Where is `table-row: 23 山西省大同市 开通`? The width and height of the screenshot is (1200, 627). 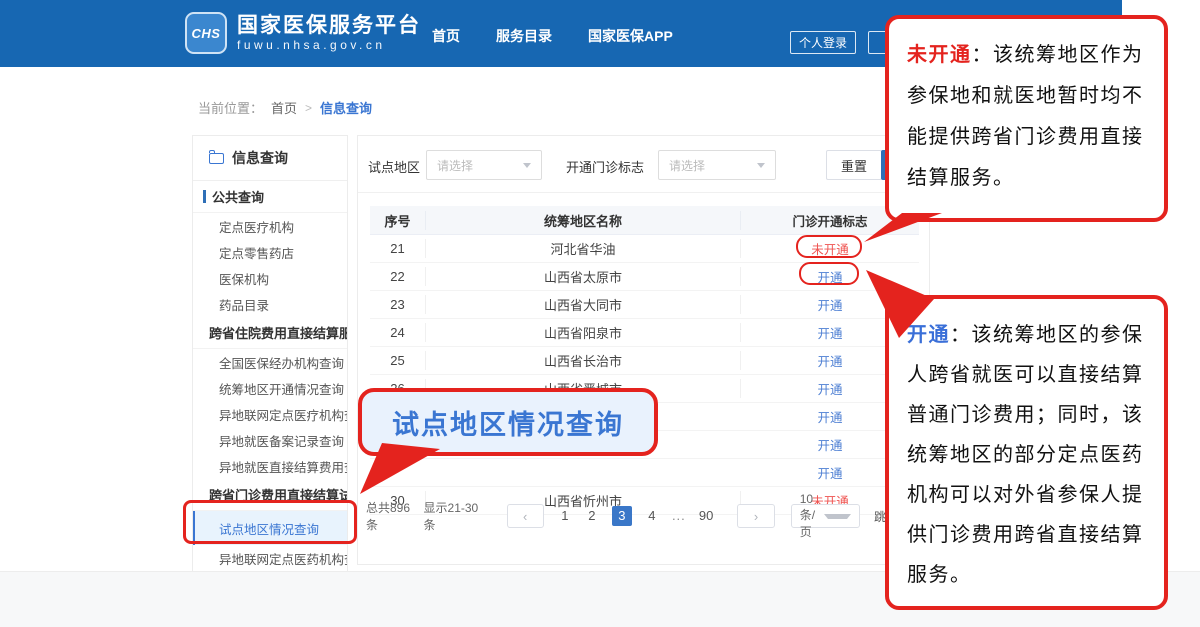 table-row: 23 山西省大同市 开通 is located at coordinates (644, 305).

...

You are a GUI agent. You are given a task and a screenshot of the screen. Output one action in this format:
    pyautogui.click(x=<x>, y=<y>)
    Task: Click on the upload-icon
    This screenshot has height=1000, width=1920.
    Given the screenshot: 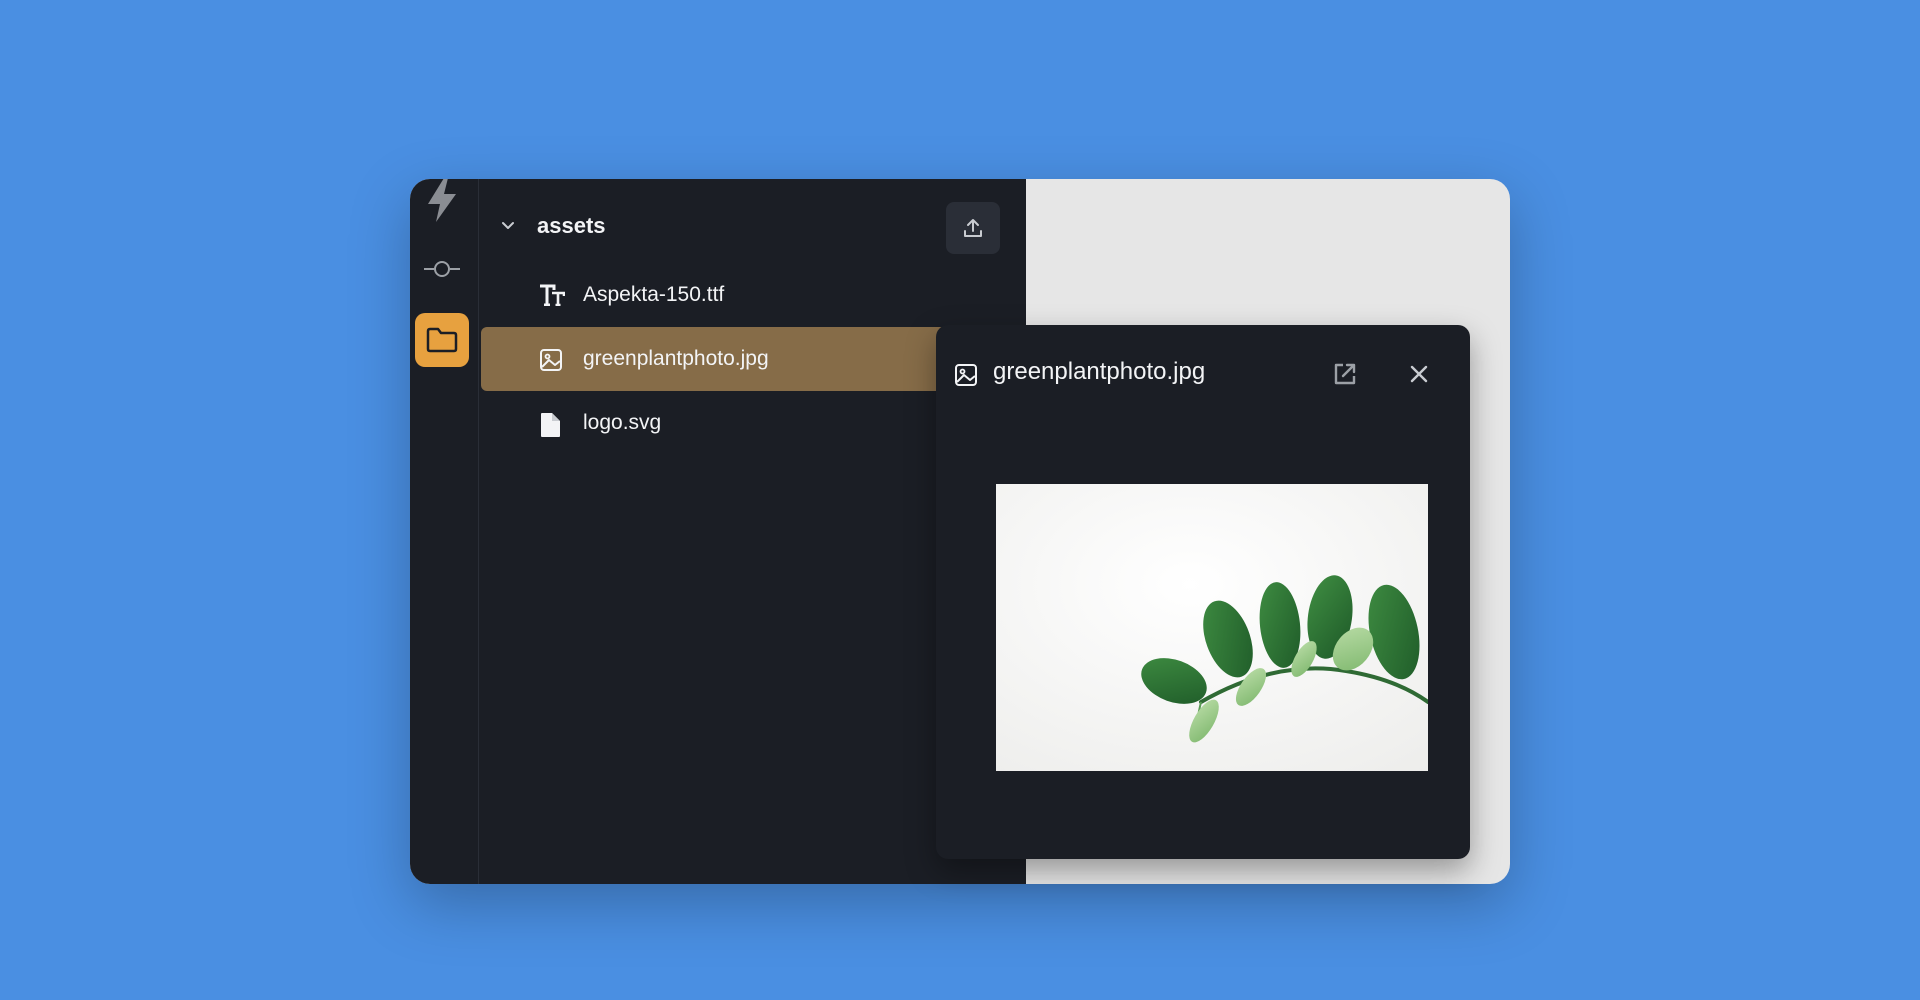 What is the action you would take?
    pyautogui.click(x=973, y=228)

### TASK DESCRIPTION
In the records, take the lines from the one containing "You are a GUI" through the one containing "This screenshot has", both included. Write out only those lines again with "upload-icon" swapped for "settings-icon" and nothing else changed.

### EXERCISE ANSWER
You are a GUI agent. You are given a task and a screenshot of the screen. Output one action in this format:
    pyautogui.click(x=<x>, y=<y>)
    Task: Click on the settings-icon
    This screenshot has height=1000, width=1920.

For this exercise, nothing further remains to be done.